# ТЕКСТ СТРАНИЦЫ
Из тумана выплыл вдруг темный силуэт.

— На барже! — крикнул в мегафон старший лейтенант Вьюницкий. [42]

— Есть, на десантном судне! — ответил густой, самолюбивый бас.

— На десантном судне! — усмехнулся Вьюницкий. — Держитесь на два кабельтовых правей!

— Есть, держаться на два кабельтовых правей!

И силуэт растаял в тумане.

Главная надежда была на радиолокацию. С той минуты, как корабль снялся с якоря, Александр Куколев не отходил от экрана. Доверить такую ответственную вахту молодым он боялся. Ведь нужно не только следить за морем, где в любой момент могут появиться вражеские корабли, но и внимательно наблюдать за судами конвоя, чтобы предупредить столкновение. С мостика один за другим следуют запросы, и Куколев [43] деловито отвечает на них, сообщает дистанции, курсовые углы.

В рубке душно, волосы Саши слиплись от пота. Однообразно, отупляюще гудит аппаратура. Слезятся глаза. Но Куколев продолжает следить за голубым экраном.

# ЗАДАНИЕ 1
Почему в отрывке о вахте у радиолокатора Куколев не решается доверить вахту молодым? Ответьте одним–тремя предложениями.
# ЗАДАНИЕ 2
Подхватите отрывок о вахте у радиолокатора и продолжите его после последней фразы.
Записи после текста для работы не нужны.

# ПРЕДОСТАВЛЕННЫЕ МАТЕРИАЛЫ
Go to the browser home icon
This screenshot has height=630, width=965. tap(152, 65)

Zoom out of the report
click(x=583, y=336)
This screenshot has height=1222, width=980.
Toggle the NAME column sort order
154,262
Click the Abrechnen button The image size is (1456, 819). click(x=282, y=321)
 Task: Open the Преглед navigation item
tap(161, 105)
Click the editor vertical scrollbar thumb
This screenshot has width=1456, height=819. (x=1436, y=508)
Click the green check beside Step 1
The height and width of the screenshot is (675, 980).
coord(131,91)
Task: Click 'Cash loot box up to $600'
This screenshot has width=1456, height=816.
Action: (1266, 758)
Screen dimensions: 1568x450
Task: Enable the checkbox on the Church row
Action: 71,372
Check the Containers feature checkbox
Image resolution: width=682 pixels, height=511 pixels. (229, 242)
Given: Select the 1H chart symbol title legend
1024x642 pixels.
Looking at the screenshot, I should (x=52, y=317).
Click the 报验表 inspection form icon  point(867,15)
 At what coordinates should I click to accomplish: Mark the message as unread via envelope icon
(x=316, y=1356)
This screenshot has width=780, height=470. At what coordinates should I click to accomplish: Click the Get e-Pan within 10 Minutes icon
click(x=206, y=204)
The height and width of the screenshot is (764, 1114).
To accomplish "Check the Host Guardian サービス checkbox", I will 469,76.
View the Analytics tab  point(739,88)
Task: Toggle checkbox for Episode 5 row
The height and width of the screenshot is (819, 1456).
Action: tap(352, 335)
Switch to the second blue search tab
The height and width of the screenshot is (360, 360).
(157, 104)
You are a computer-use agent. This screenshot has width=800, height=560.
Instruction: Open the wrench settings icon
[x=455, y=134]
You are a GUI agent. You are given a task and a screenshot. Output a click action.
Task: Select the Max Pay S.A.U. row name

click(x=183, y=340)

# ОТВЕТ 1
Вахта слишком ответственная. Нужно не только следить за морем, где в любой момент могут появиться вражеские корабли, но и внимательно наблюдать за судами конвоя, чтобы предупредить столкновение.

# ОТВЕТ 2
Щелкнуло реле трансляционного узла. Это — по моей части. Быстро проверил приборы: все в порядке, репродукторы включены. И тут же раздался голос командира корабля:

— Товарищи старшины и краснофлотцы! Мы идем в Сейсин. Там дерется сейчас передовой отряд. Он находится в трудном положении. Мы должны прорваться в порт, высадить десант и прикрыть его огнем наших орудий. Уверен, что в предстоящем бою все краснофлотцы и старшины «Вьюги» с честью выполнят свой долг перед Родиной!

Снова щелкнуло реле. Трансляция отключилась.

Ну что ж, теперь все ясно, гадать больше не о чем. Сейсин не так далеко, к утру, вероятно, будем на месте.

Краснофлотцы и старшины надевали чистое белье и парадную форму. Переоделся и я.

В кубриках тесно — полно десантников. На палубе — тоже. Ходить по кораблю им запретили, чтобы не создавали толчею. И они смиренно сидели или лежали на указанных местах. Подремывали, покуривали, пряча в рукава самокрутки.

Мертвая зыбь била в левую скулу корабля. Качка была хотя и небольшая, но самая противная: килевая и в то же время с борта на борт. Многие пехотинцы не выдержали — их рвало с самого выхода в море. В кубриках и на палубе держался неприятный тяжелый запах.

Краснофлотец из боцманской команды уныло рассуждал:

— Им что, они на берег уйдут. А нам целый день убирать да чистить придется...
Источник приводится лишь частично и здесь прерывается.